Furthermore, she has three CDs of piano music available at Amazon and cdbaby. They include, “My Favorite Chopin;” “The German Romantics” with music by Schumann, Mendelssohn, Schubert and Brahms; and “Happy Birthday Variations,” classical happy birthday variations composed by Charleen in the style of Mozart, Beethoven, Bizet, Chopin, Wagner, Brahms, Joplin and more..

But Charleen’s artistic activity has extended further into painting, painted silk scarves, currently oil painting, and gardening. She thinks that everyone can cultivate their artistic and creative abilities because there are so many possibilities for artistic expression. A three-time winner in Philadelphia’s City Garden’s Contest, she said about her garden, “It’s another way to create beauty. I love to go out into the garden, clean up and dig around. Mainly I have a flower garden. I also grow tomatoes and basil. My apricot tree gives, at the first sign of spring, absolutely heavenly white pink blossoms. And I have a little pond with a family of fish and frogs. Having a garden improves one’s quality of life. To me I receive joy being with nature either in my garden or down at the Wissahickon or at Pastorius Park looking at the beautiful trees reflected in the pond. I often get a chill from wonderful music or from poetry or from nature. Who needs drugs?”

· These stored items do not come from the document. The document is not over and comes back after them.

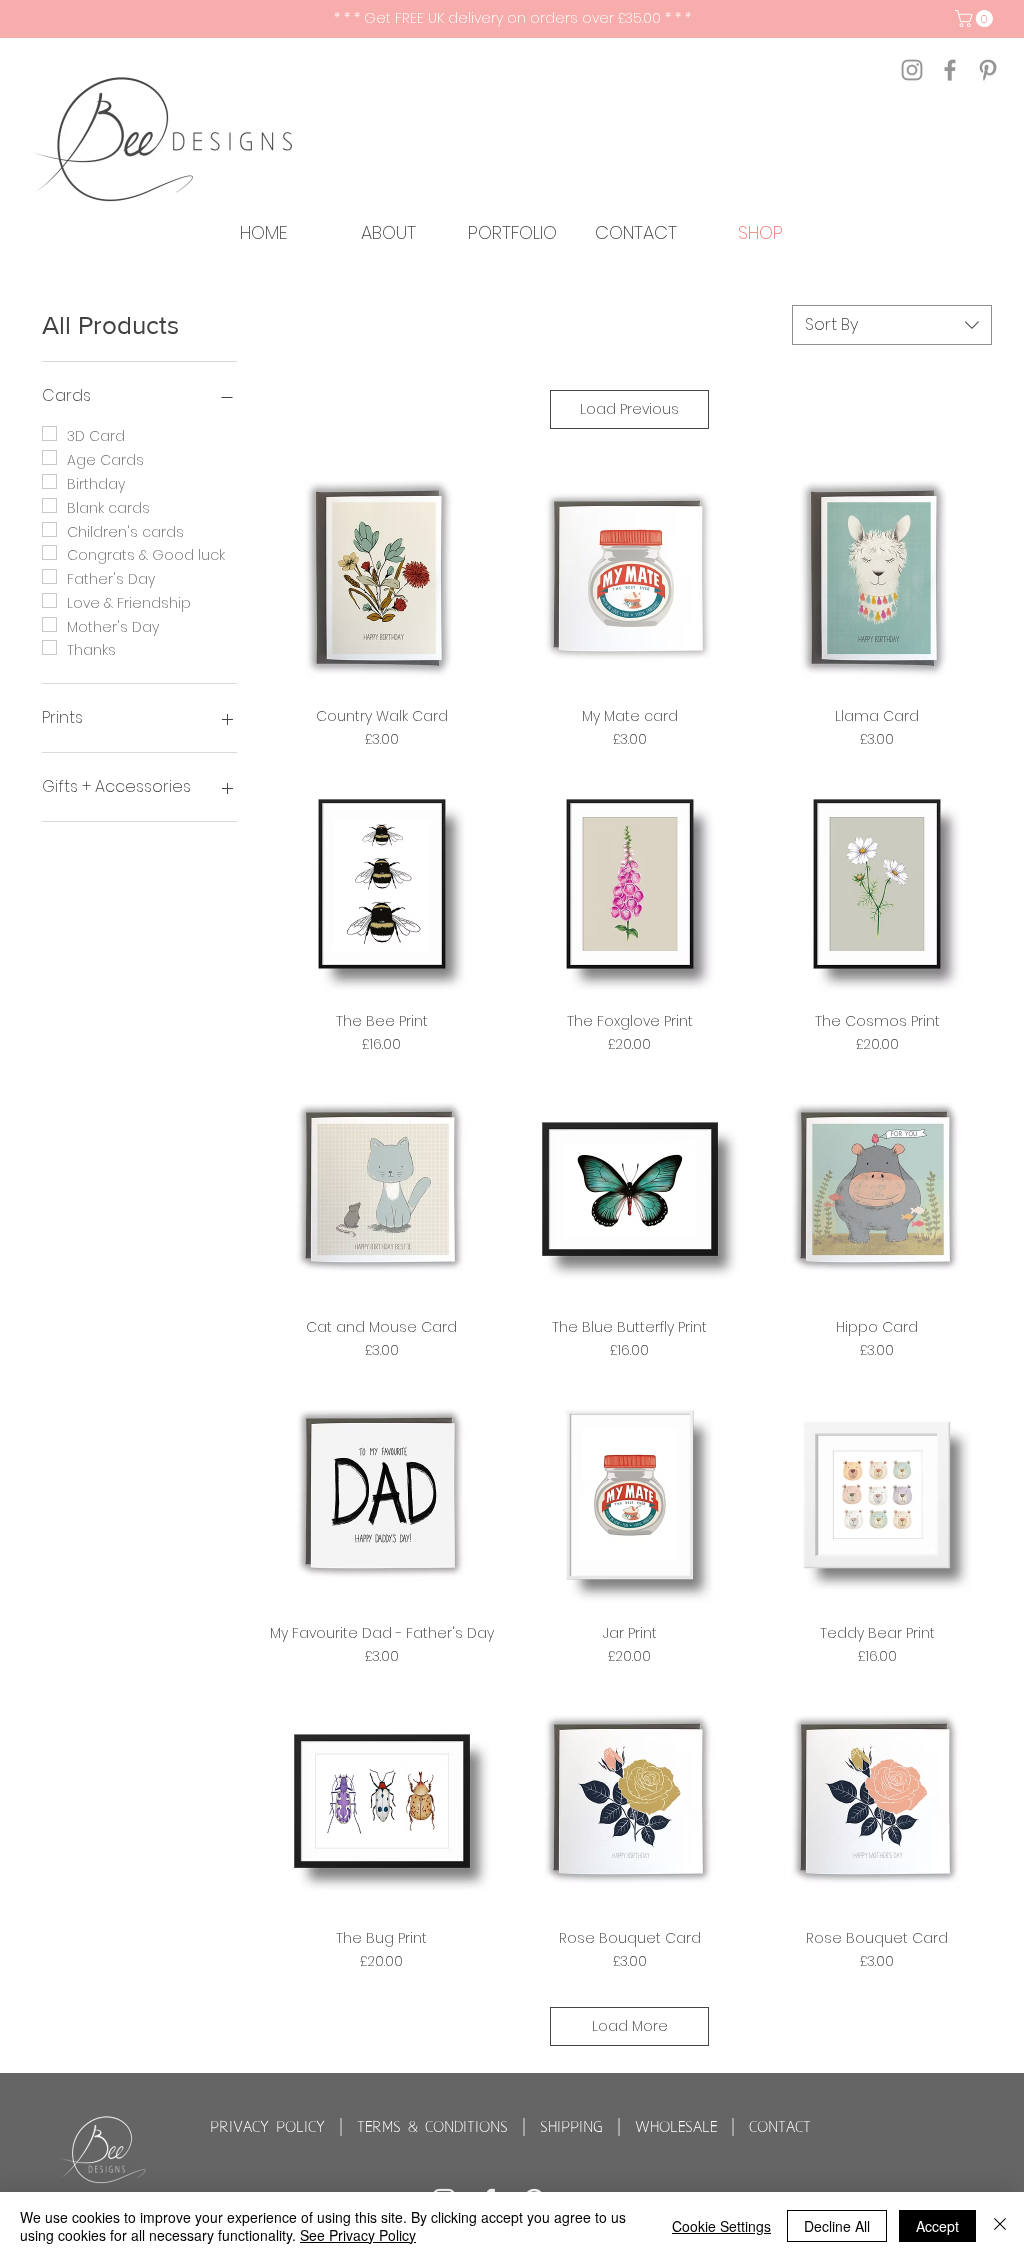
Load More (630, 2026)
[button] (976, 18)
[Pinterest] (988, 70)
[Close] (1000, 2226)
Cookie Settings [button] (721, 2226)
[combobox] (892, 325)
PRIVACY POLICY (267, 2127)
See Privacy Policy (358, 2235)
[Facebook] (950, 70)
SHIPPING (571, 2127)
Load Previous (629, 409)
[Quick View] (382, 578)
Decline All (837, 2226)
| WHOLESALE (667, 2127)
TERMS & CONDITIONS (432, 2127)
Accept (937, 2226)
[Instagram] (912, 70)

Charleen’s reverence for classical music and the poetry of poets like Wordsworth — one of her favorite poems is his “Ode on Intimations of Immortality from Reflections of Early Childhood” — awakens in her a question about the relationship between the effect of beauty on our emotions and our bodies. She said, “I think we need to further explore the whole realm of emotions that arise from the richness of the chord progressions in classical music.”

She also studied Chinese brush painting for five years during the ’80s with Pheebe Shih. She said, “After that I took a silk scarf workshop and used a lot of my paintings as prototypes. In the early ’90s it was popular to have hand-painted scarves, so I had a little business doing that for seven years.” Currently she is painting in oils.

Stevens is grateful for all the gifts she received from her parents and grandparents who “gave me recordings of orchestral music such as the Tchaikovsky’s ‘Nutcracker’ when I was five years old. As a child I used to listen to Brahms’ ‘Hungarian Dances’ and dance around the living room. My mother would take me to plays and concerts in Manhattan. When she was pregnant with me, she was practicing the piano every day. I believe there is a window of opportunity for children to absorb what beauty is musically, artistically and in nature. If they miss that window, they might not appreciate and value the musical, literary, architectural and artistic accomplishments of our civilization.”

About the environment of Chestnut Hill, Charleen said, “This neighborhood is very like the neighborhood where I grew up in Whitestone because it’s got older, historical buildings and many, carefully tended, beautiful gardens. It’s like a village where I can easily go shopping, and it is at the edge of the city. So when I came to Chestnut Hill, it was a good fit. It felt like home.”